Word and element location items
** BEGIN **

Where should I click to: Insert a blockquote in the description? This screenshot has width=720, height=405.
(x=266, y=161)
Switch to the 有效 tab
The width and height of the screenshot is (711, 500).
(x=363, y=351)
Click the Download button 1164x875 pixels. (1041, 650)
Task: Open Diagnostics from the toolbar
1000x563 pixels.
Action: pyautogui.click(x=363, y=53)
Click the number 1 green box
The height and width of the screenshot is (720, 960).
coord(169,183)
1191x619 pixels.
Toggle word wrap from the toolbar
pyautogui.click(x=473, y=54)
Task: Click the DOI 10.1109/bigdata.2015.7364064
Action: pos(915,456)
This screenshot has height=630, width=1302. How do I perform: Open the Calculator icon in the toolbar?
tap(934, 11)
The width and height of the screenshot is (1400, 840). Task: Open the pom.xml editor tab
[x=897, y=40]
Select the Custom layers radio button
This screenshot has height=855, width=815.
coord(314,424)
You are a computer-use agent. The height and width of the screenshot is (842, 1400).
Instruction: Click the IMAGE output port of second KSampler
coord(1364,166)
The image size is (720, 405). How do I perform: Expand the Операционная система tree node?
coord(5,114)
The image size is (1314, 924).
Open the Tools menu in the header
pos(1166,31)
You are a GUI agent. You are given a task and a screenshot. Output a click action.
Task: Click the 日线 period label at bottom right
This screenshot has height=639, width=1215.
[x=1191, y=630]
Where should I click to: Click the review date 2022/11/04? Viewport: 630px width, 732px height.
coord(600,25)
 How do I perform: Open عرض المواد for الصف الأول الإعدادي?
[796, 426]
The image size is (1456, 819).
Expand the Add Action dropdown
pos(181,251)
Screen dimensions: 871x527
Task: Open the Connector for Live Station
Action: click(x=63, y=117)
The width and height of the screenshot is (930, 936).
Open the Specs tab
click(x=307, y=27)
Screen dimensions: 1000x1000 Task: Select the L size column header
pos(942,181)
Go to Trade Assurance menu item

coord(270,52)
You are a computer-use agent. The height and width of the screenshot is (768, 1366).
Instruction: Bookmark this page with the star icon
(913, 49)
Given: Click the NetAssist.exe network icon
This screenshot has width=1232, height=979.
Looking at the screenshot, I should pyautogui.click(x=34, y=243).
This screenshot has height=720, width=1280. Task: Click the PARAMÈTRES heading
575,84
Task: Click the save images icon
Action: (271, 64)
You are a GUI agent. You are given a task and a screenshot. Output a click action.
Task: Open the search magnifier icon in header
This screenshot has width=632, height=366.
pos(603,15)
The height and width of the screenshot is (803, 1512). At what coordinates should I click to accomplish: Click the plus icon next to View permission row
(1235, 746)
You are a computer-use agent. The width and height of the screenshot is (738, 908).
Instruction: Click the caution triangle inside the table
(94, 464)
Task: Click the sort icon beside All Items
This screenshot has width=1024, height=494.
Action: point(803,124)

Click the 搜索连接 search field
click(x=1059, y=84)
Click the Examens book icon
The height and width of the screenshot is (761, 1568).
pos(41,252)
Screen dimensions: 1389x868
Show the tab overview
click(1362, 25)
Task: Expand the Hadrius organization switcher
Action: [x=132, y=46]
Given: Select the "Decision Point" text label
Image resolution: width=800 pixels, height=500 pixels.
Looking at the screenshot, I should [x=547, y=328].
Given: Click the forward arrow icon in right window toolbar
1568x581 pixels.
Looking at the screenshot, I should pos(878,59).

** END **

• _TASK DETAILS_
Rewrite the stretch from "Given: Click the forward" through the end of the items, changing "forward arrow" to "back arrow" and keeping everything else the same.

• _THE REPLY_
Given: Click the back arrow icon in right window toolbar
1568x581 pixels.
Looking at the screenshot, I should pos(878,59).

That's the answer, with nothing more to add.